Task prompt - Please transcribe every entry below exactly as written.

--- Records for processing Enclosed Below ---

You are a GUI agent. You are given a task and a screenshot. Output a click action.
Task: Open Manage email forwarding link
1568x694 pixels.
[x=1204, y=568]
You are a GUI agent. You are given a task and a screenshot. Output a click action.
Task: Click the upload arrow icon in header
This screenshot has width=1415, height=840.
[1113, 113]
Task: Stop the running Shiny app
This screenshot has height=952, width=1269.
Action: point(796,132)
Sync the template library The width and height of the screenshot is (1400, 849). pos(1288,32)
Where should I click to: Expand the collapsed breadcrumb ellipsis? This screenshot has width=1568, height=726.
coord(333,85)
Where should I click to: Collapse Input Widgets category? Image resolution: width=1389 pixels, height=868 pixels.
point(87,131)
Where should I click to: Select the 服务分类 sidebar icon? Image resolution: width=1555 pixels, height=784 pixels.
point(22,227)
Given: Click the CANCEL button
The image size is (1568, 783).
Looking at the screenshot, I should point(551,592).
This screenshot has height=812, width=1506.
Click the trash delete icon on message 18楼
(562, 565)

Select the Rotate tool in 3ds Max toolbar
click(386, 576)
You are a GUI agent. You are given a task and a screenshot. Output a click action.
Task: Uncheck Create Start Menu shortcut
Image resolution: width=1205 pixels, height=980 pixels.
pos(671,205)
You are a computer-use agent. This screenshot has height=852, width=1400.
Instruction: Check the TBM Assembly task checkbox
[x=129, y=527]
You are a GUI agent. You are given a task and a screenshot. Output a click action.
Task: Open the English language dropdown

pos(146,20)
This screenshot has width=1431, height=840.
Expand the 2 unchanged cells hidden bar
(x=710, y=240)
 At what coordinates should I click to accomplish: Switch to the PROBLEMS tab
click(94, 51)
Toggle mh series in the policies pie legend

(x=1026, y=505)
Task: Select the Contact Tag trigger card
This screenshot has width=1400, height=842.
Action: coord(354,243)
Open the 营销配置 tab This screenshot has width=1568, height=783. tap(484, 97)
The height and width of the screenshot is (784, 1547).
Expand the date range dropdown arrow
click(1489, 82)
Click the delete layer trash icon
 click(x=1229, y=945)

--- End of Enclosed Records for processing ---

Result below -
You are a GUI agent. You are given a task and a screenshot. Output a click action.
Task: Open Manage email forwarding link
1568x694 pixels.
[x=1204, y=568]
You are a GUI agent. You are given a task and a screenshot. Output a click action.
Task: Click the upload arrow icon in header
This screenshot has width=1415, height=840.
[1113, 113]
Task: Stop the running Shiny app
This screenshot has height=952, width=1269.
Action: point(796,132)
Sync the template library The width and height of the screenshot is (1400, 849). pos(1288,32)
Where should I click to: Expand the collapsed breadcrumb ellipsis? This screenshot has width=1568, height=726.
coord(333,85)
Where should I click to: Collapse Input Widgets category? Image resolution: width=1389 pixels, height=868 pixels.
point(87,131)
Where should I click to: Select the 服务分类 sidebar icon? Image resolution: width=1555 pixels, height=784 pixels.
point(22,227)
Given: Click the CANCEL button
The image size is (1568, 783).
Looking at the screenshot, I should point(551,592).
This screenshot has height=812, width=1506.
Click the trash delete icon on message 18楼
(562, 565)

Select the Rotate tool in 3ds Max toolbar
click(386, 576)
You are a GUI agent. You are given a task and a screenshot. Output a click action.
Task: Uncheck Create Start Menu shortcut
Image resolution: width=1205 pixels, height=980 pixels.
pos(671,205)
You are a computer-use agent. This screenshot has height=852, width=1400.
Instruction: Check the TBM Assembly task checkbox
[x=129, y=527]
You are a GUI agent. You are given a task and a screenshot. Output a click action.
Task: Open the English language dropdown

pos(146,20)
This screenshot has width=1431, height=840.
Expand the 2 unchanged cells hidden bar
(x=710, y=240)
 At what coordinates should I click to accomplish: Switch to the PROBLEMS tab
click(94, 51)
Toggle mh series in the policies pie legend

(x=1026, y=505)
Task: Select the Contact Tag trigger card
This screenshot has width=1400, height=842.
Action: coord(354,243)
Open the 营销配置 tab This screenshot has width=1568, height=783. tap(484, 97)
The height and width of the screenshot is (784, 1547).
Expand the date range dropdown arrow
click(1489, 82)
Click the delete layer trash icon
 click(x=1229, y=945)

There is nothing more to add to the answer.